Il 9 luglio 1980 un gruppo di parlamentari europei si riunirono nel ristorante dell’Hotel Crocodile a Strasburgo, per discutere della riforma delle istituzioni europee. L’antefatto fu la denuncia di Altiero Spinelli del blocco decisionale delle allora istituzioni comunitarie il 21 giugno (come ci ha raccontato Mario Leone). Così Spinelli aveva descritto la situazione europea davanti Parlamento:

l’esistenza dei problemi comuni è ammessa; la necessità di apportarvi delle risposte comuni è riconosciuta; la capacità di formulare queste risposte in una entità politica europea e un’entità amministrativa europea esiste, ma la procedura rende difficile se non impossibile l’elaborazione della concezione europea e la formazione del consenso europeo mentre tale procedura esalta le preparazioni nazionali e favorisce la formazione di consensi interni sui problemi [1]

Il gruppo, che prese il nome di “Club del Coccodrillo”, inizialmente contava un nucleo ristretto, soli nove membri, ma si allargò progressivamente fino a raccogliere decine di parlamentari e fu cruciale nella stesura del “Progetto Spinelli”. Su pressione degli europarlamentari del Club, il Parlamento Europeo recepì le istanze di immobilismo decisionale e approvò finalmente creazione di un Comitato, il 9 luglio del 1981, un anno esatto dopo la prima riunione. Spinelli stesso assunse il ruolo chiave di relatore generale. Il compito di questo comitato fu di stilare il progetto di trattato sull’Unione Europea, anch’esso recepito dal Parlamento Europeo con notevole entusiasmo (237 voti favorevoli, 31 voti contrari e 43 astensioni). Sfortunatamente, però, questa spinta federalista si dovette poi scontrare con le logiche intergovernative in sede di Consiglio europeo, e la proposta di Spinelli venne svuotata del suo contenuto e della sua efficacia rivoluzionaria. Dalla montagna di lavoro del Club del Coccodrillo e del Parlamento europeo, venne partorito dai governi europei il “miserabile topolino” (così lo definisce lo stesso Spinelli) dell’Atto Unico.

Ciononostante, lo spirito del Club contribuì in altri passaggi fondamentali del processo di integrazione, come il Trattato di Maastricht.
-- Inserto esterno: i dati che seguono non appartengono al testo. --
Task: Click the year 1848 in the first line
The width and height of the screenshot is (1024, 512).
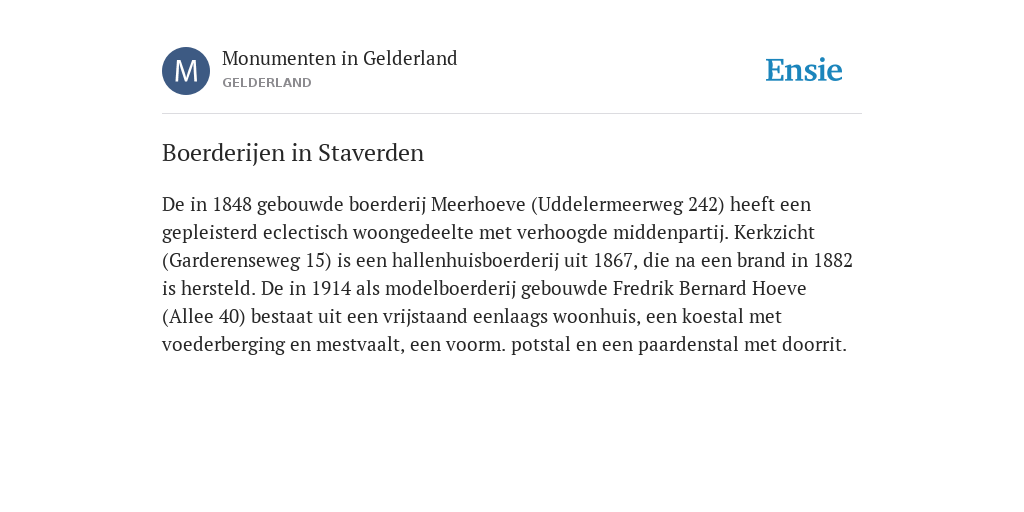Action: click(x=232, y=204)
Il messaggio portato avanti da quegli europarlamentari e le loro battaglia parlano ancora al nostro presente e sono cruciali per dare una guida nel nostro percorso futuro. Riprendendo le parole di Pier Virgilio Dastoli “Ciò rende più che mai evidente, a quarant’anni dalla nascita del Coccodrillo, la necessità di avere al più presto una nuova iniziativa costituente del Parlamento europeo, per compiere un salto verso un sistema federale senza attendere che i governi escano dal pantano confederale [2]

Dunque, in occasione del quarantesimo anniversario della fondazione del Club, ho deciso di fare due chiacchere con uno di quei nove partecipanti, l’unico membro del partito conservatore britannico tra gli eurodeputati che avevano risposto all’invito di Spinelli, Stanley Johnson.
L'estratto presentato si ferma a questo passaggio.